Record set →
◆ ◆ ◆ ◆ ◆

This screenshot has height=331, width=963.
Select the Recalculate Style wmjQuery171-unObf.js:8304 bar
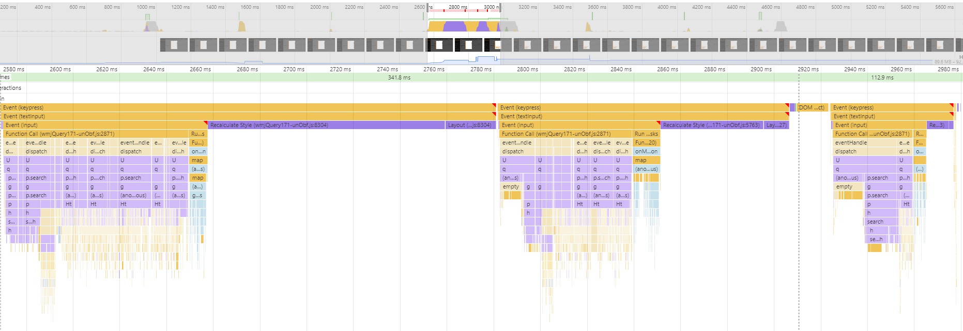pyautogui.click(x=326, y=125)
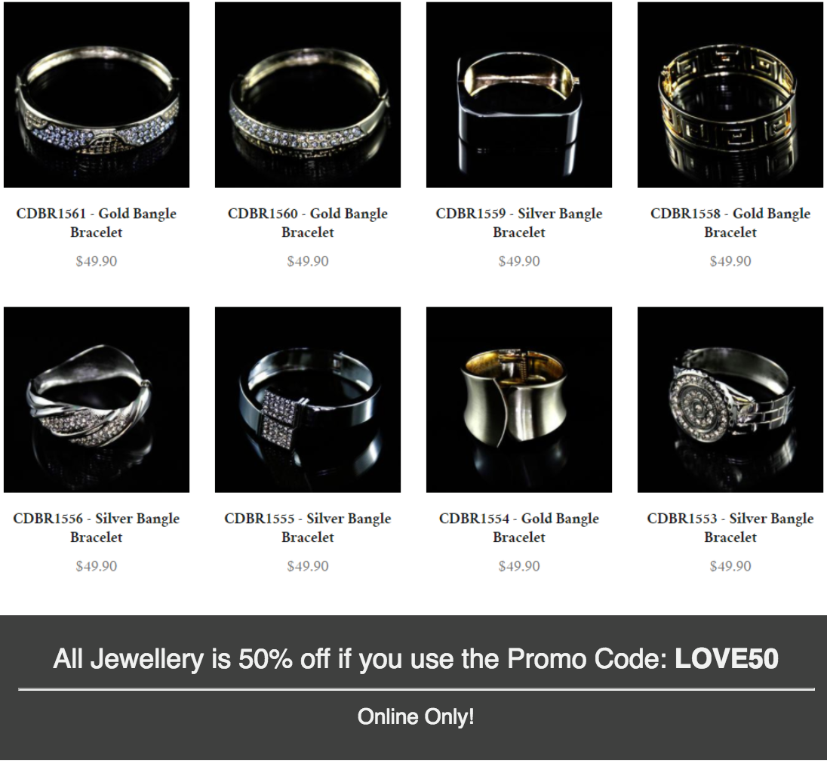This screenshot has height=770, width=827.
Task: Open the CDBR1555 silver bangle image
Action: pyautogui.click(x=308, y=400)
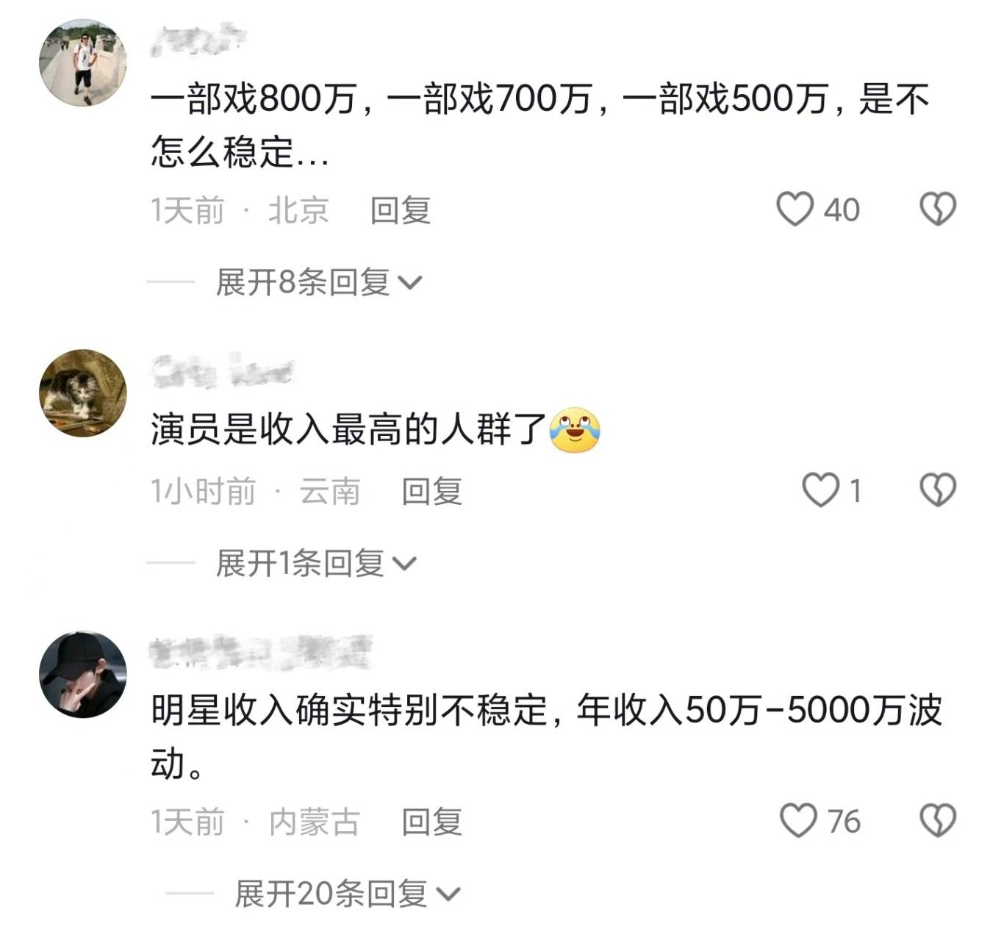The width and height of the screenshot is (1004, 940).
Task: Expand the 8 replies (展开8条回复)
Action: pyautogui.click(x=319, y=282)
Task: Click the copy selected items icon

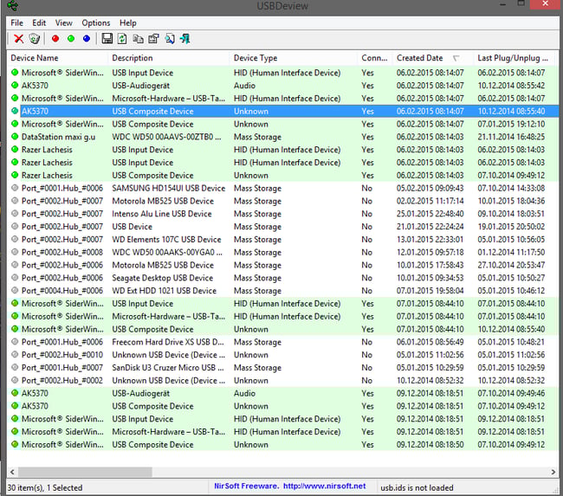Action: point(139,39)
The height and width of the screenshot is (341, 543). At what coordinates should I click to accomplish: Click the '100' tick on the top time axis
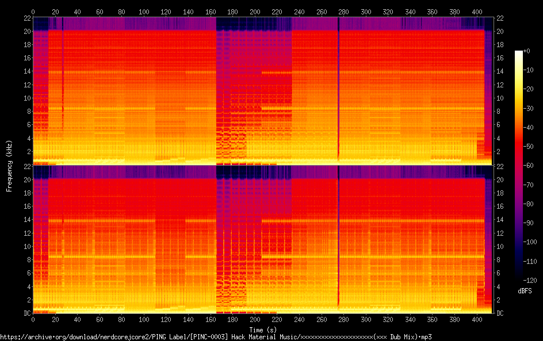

◆ ◆ ◆ ◆ ◆

Rewrite the data from the start through the line containing "Action: point(139,39)", replacing "icon" with "button" and leaving everything else unchanged. Omit the pictures.

Problem solution →
This screenshot has height=331, width=963.
Select the Recalculate Style wmjQuery171-unObf.js:8304 bar
pyautogui.click(x=326, y=125)
This screenshot has height=770, width=827.
Task: Open the CDBR1555 silver bangle image
Action: pyautogui.click(x=308, y=400)
The width and height of the screenshot is (1004, 940).
Task: Expand the 8 replies (展开8条回复)
Action: pyautogui.click(x=319, y=282)
Task: Click the copy selected items button

Action: point(139,39)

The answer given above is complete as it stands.